§ **WHAT NEEDS TO BE DONE**
Return the lines from the line with "At what coordinates" to the line with "Action: [893, 274]", both included, repeating each one verbatim and omitting the pictures.

==========

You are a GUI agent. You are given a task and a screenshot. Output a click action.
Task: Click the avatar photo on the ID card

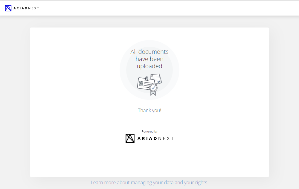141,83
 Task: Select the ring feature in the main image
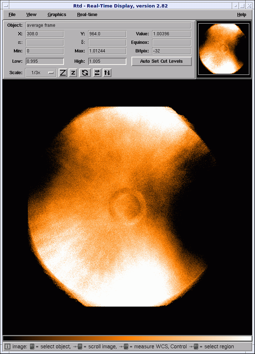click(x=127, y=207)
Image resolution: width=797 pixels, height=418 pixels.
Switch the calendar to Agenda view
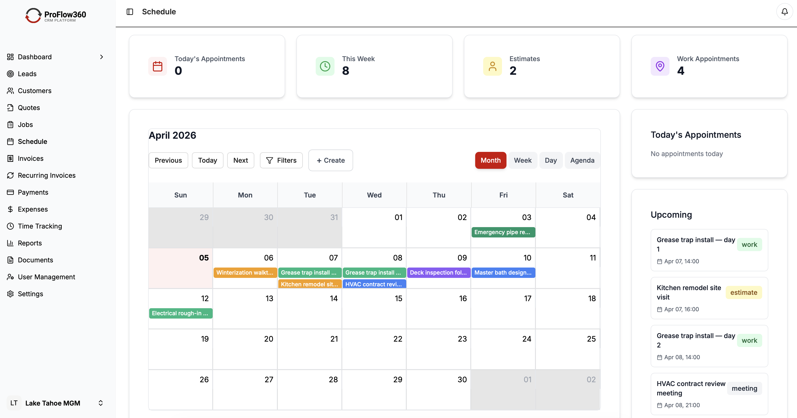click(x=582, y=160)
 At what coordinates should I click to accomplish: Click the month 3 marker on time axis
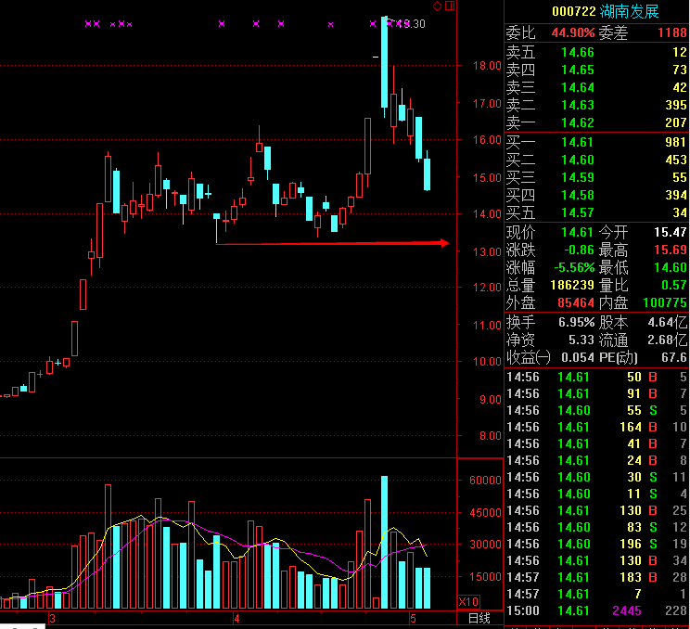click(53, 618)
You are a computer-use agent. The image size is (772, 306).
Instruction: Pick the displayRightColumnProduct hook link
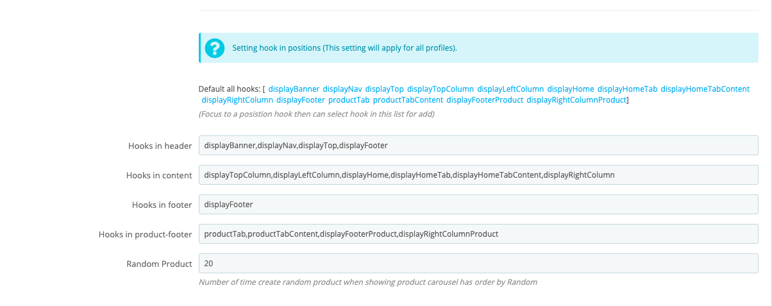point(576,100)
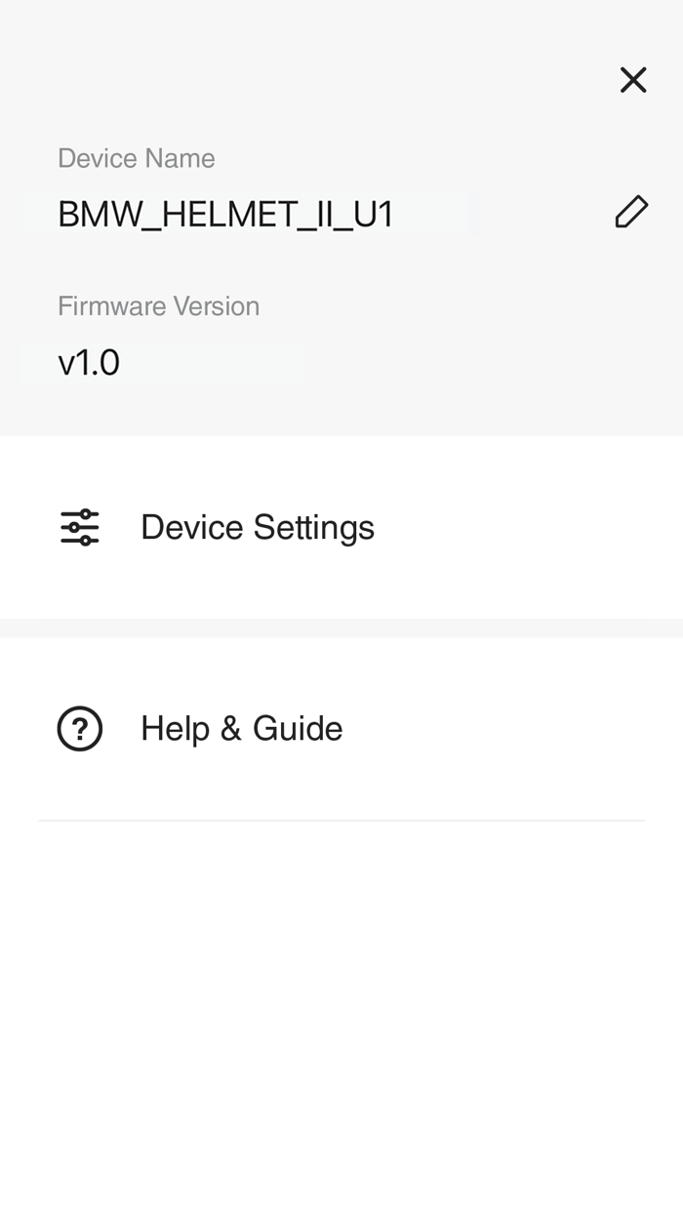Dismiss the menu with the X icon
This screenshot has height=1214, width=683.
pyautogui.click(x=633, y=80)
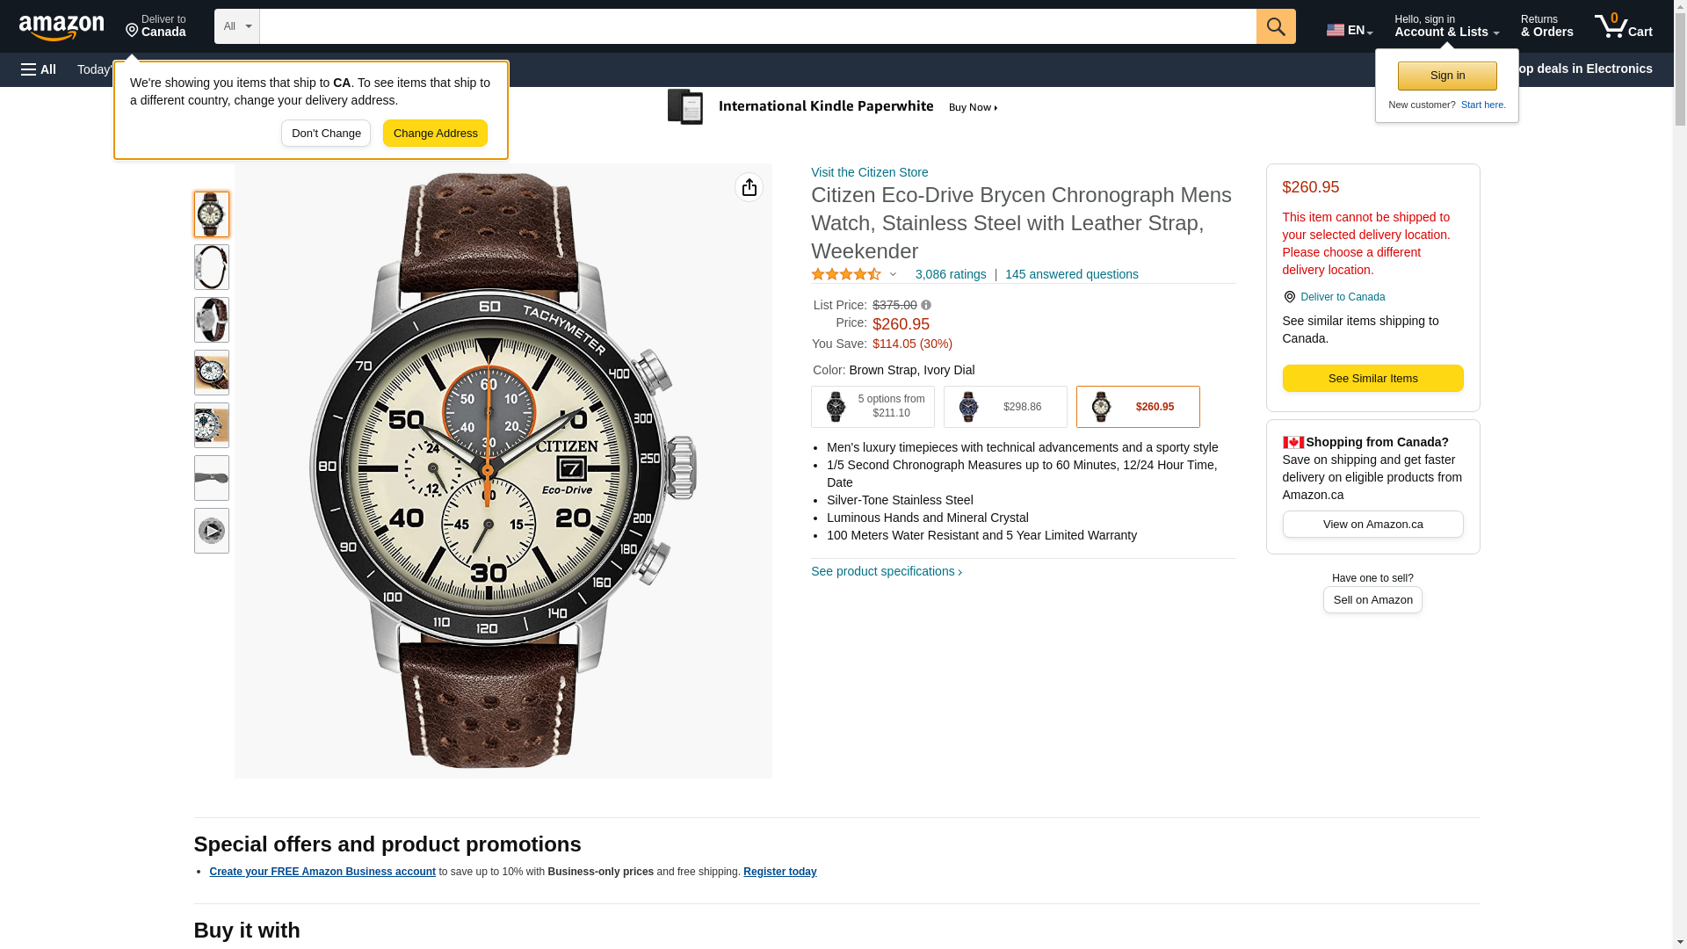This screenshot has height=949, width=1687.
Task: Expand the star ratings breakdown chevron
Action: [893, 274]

==========

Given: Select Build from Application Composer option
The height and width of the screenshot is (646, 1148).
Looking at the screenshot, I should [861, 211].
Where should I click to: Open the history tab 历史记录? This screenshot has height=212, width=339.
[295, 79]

==========

§ **PROBLEM SOLUTION**
 At what coordinates should I click to accomplish: Click the month 3 marker on time axis
click(53, 618)
You are a computer-use agent. The image size is (772, 306).
Instruction: Pick the displayRightColumnProduct hook link
point(576,100)
Dismiss the menu with the X icon
This screenshot has height=1214, width=683.
pyautogui.click(x=633, y=80)
This screenshot has height=949, width=1687.
Task: Expand the star ratings breakdown chevron
Action: [893, 274]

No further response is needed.